How to complete this task: Look for the word "icon". Copy every line of the listing where it occurs.

Material supplied:
+++

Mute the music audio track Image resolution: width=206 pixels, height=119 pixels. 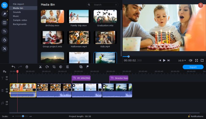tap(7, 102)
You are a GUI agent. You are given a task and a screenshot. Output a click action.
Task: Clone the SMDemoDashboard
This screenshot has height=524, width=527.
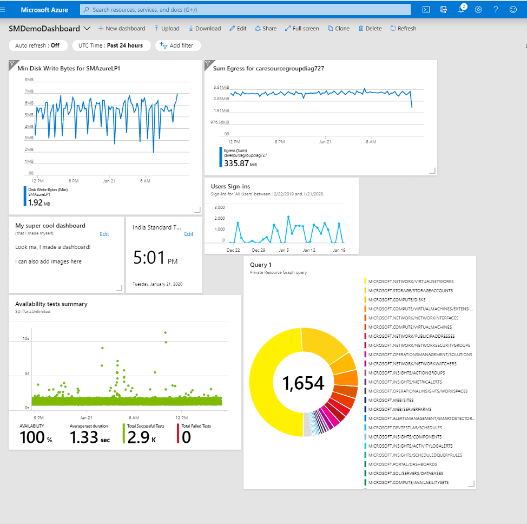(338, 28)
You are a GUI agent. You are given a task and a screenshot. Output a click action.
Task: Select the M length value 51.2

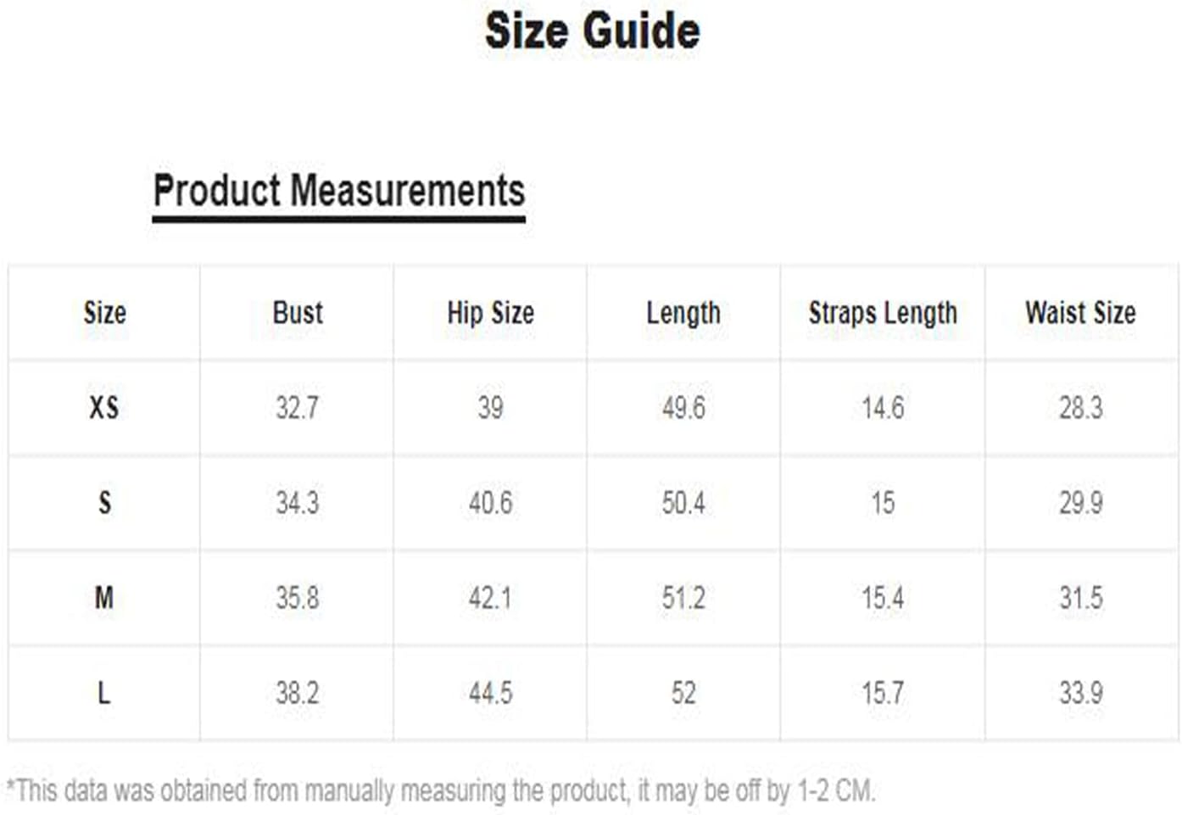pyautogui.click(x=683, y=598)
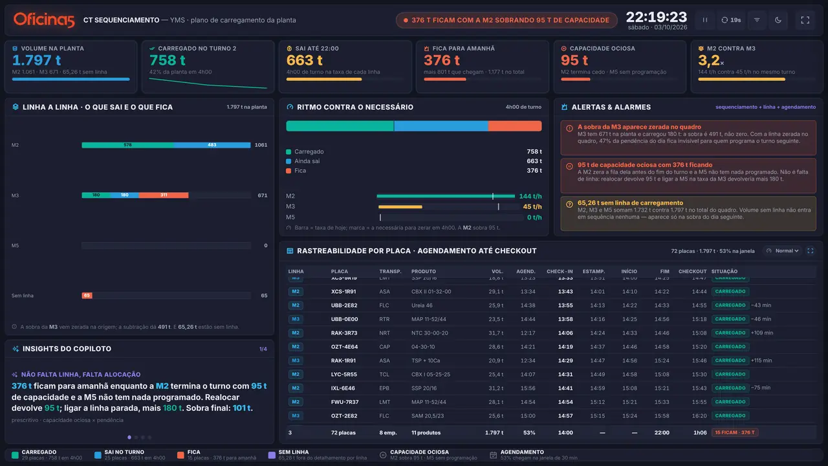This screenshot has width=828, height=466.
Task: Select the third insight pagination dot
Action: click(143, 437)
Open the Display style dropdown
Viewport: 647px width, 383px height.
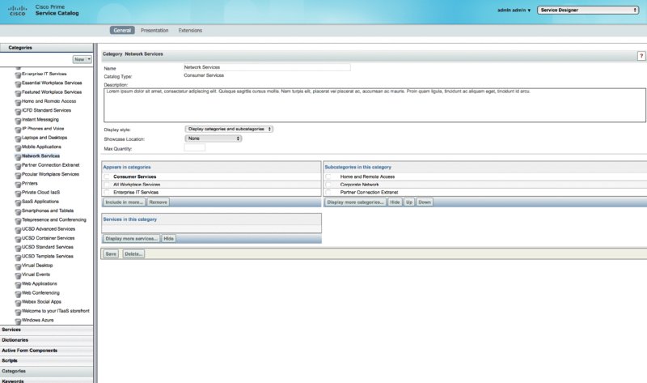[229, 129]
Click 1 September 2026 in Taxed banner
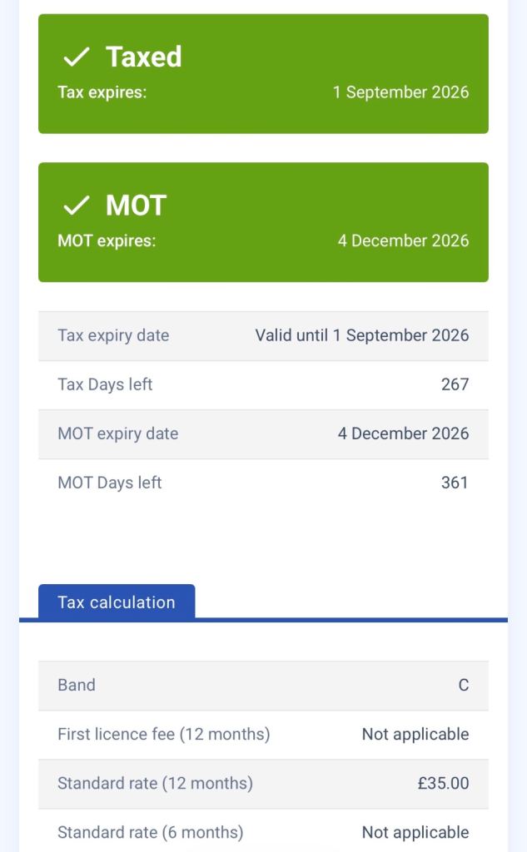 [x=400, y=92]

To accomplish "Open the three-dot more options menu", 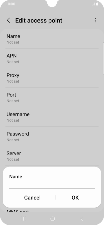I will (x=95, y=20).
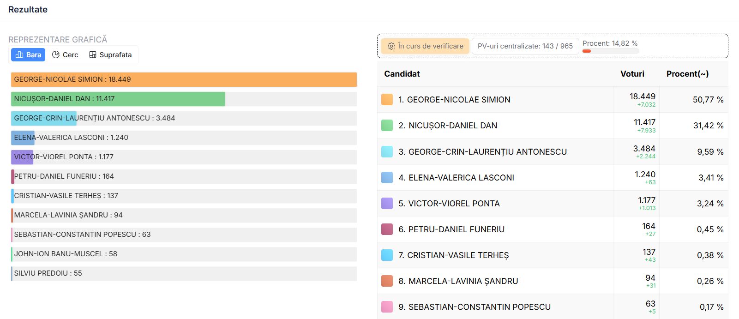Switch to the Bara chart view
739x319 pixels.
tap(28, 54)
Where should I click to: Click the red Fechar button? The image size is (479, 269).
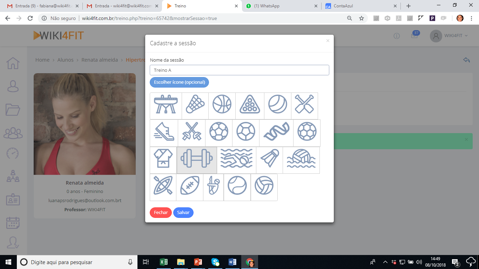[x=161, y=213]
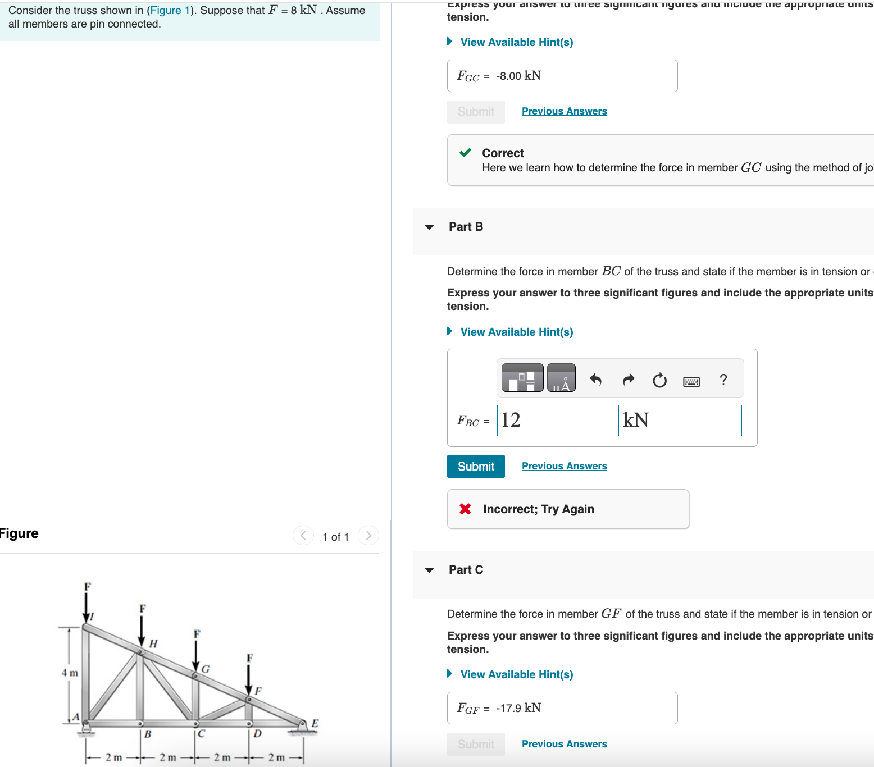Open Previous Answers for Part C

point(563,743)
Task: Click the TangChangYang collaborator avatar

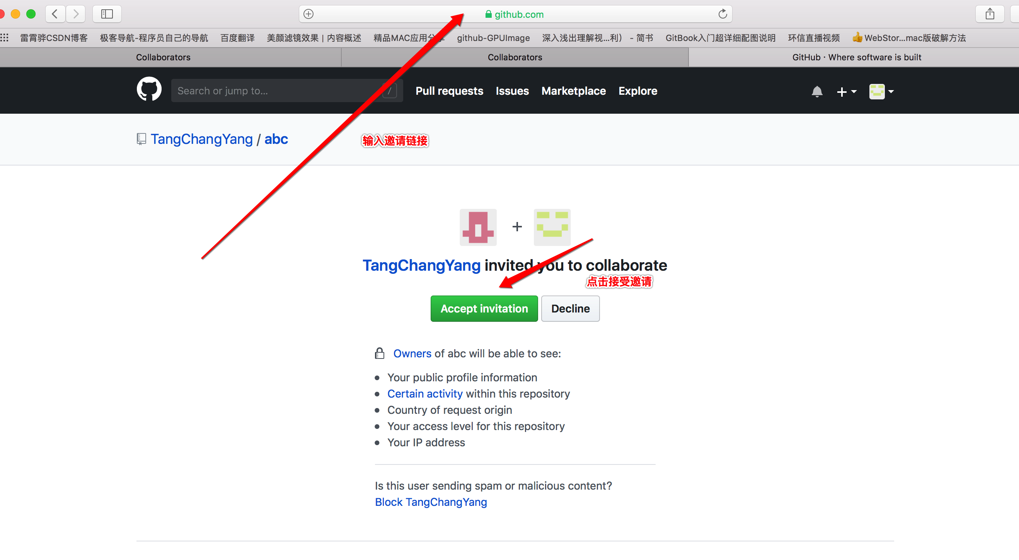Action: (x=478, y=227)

+++

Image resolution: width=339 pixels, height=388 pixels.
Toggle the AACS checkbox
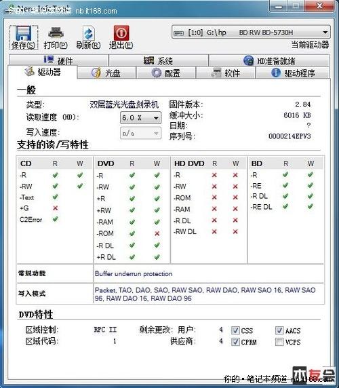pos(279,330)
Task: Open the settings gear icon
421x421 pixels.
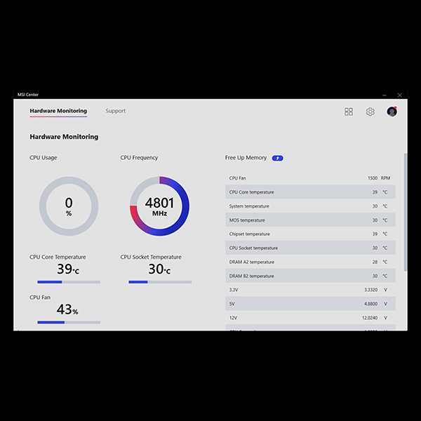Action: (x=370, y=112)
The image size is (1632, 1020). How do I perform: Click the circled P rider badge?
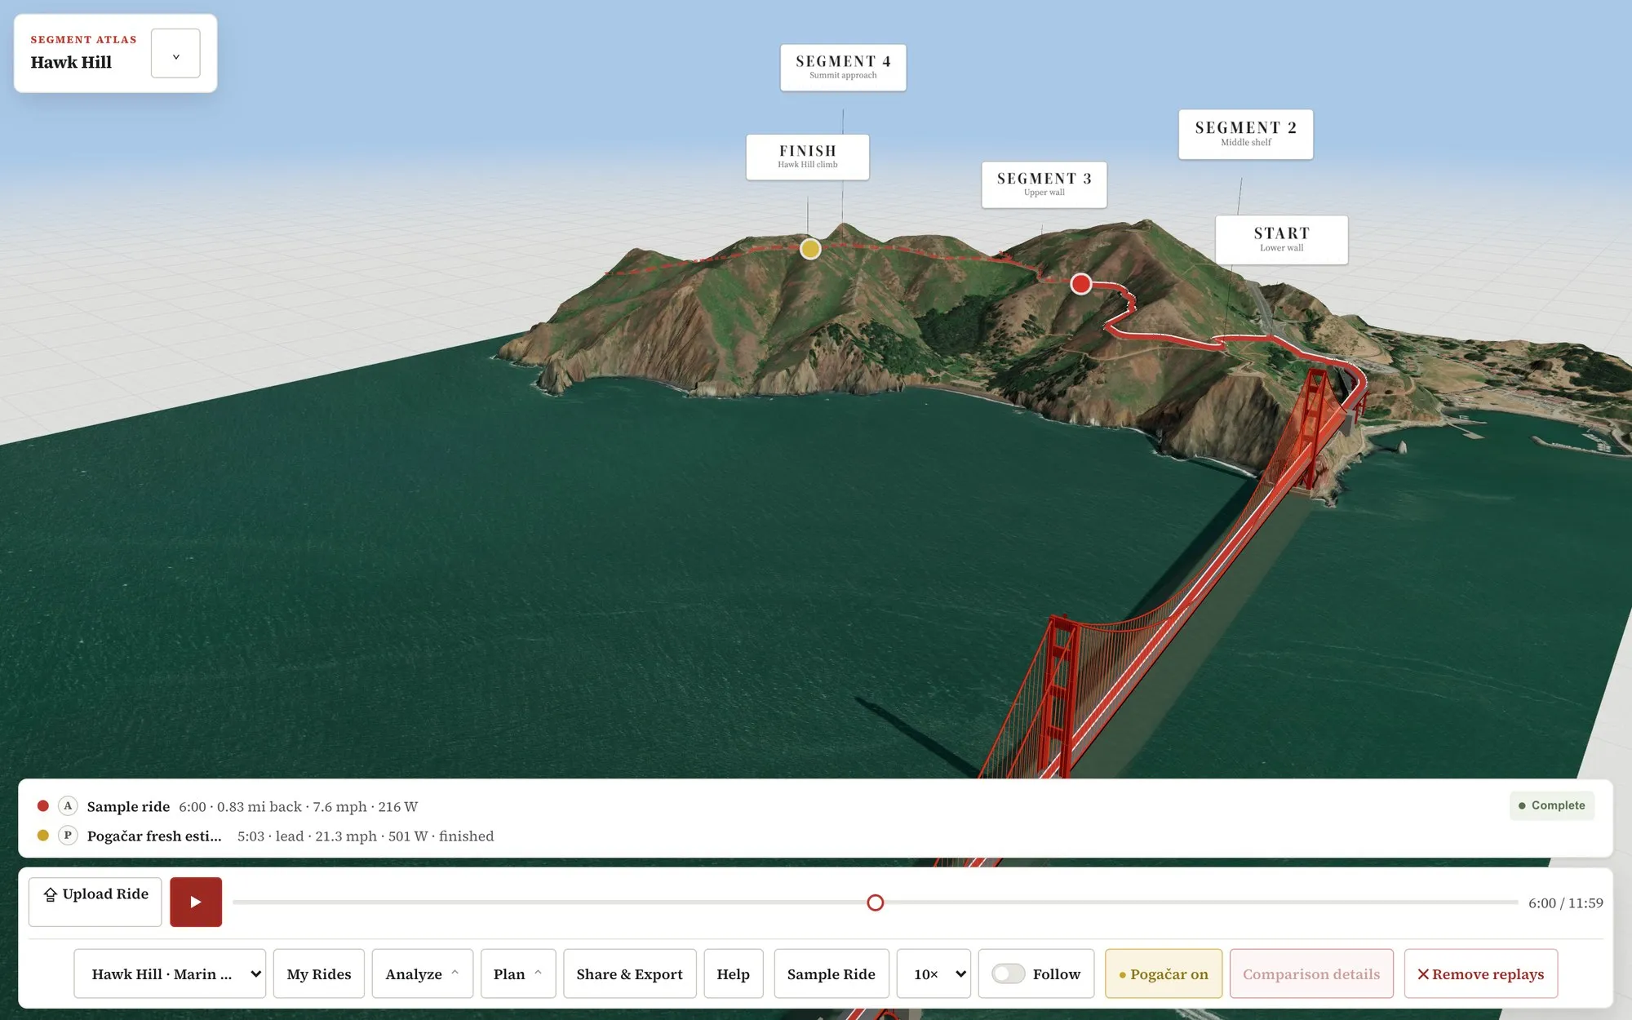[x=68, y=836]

+++

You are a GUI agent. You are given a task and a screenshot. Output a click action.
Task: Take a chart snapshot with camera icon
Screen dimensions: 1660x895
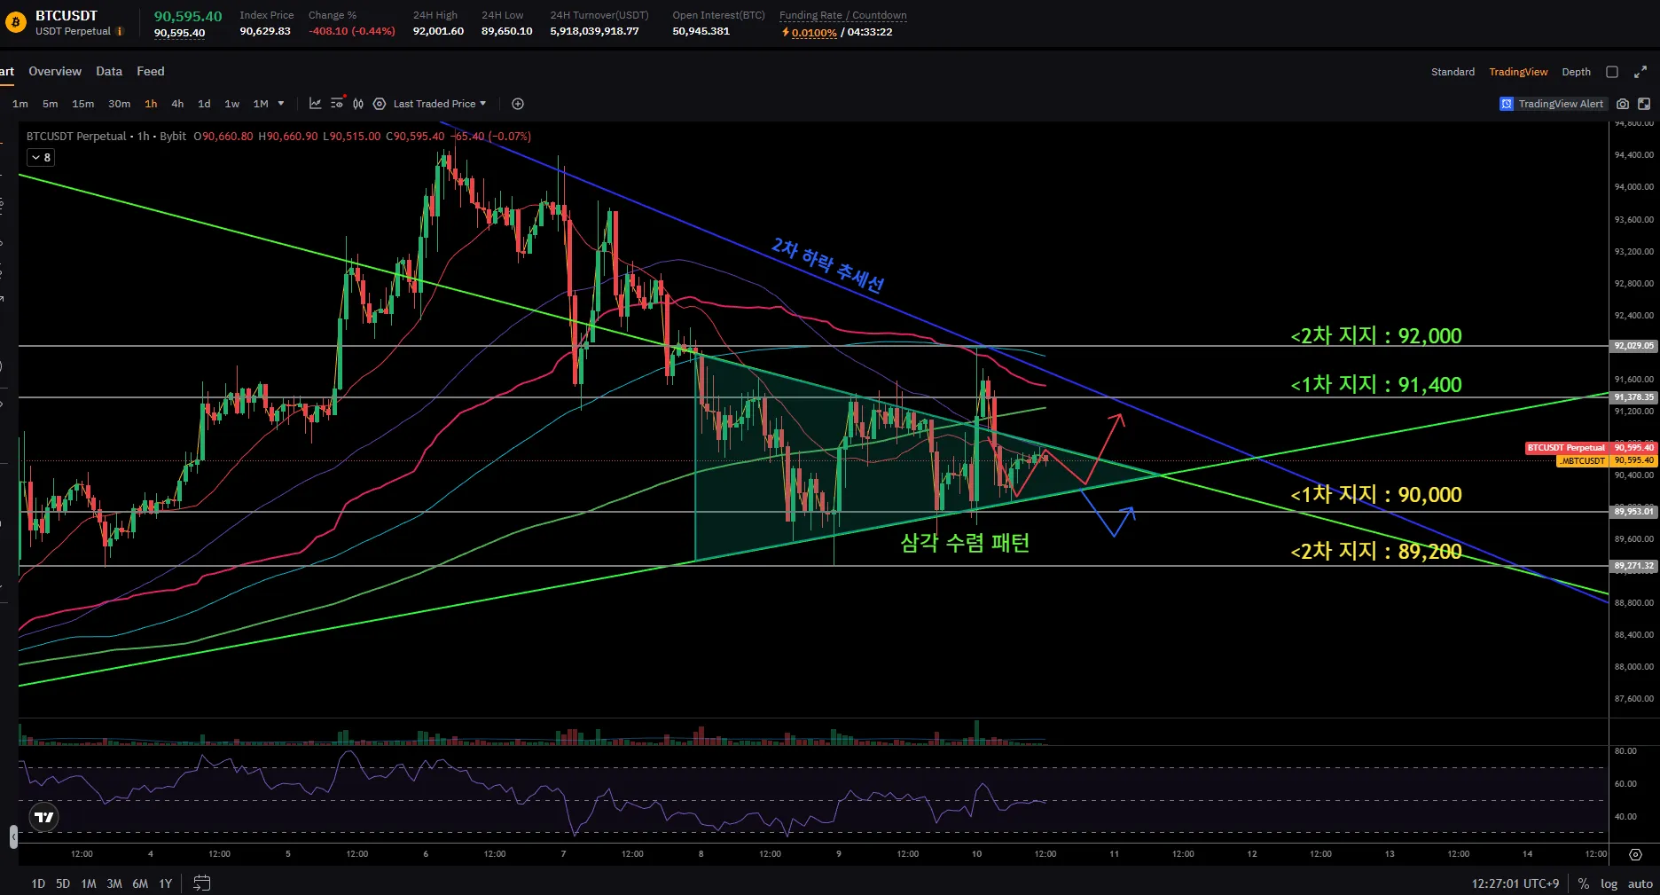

+++

Completed task:
Task: Open the settings gear icon
Task: Take a chart snapshot with camera icon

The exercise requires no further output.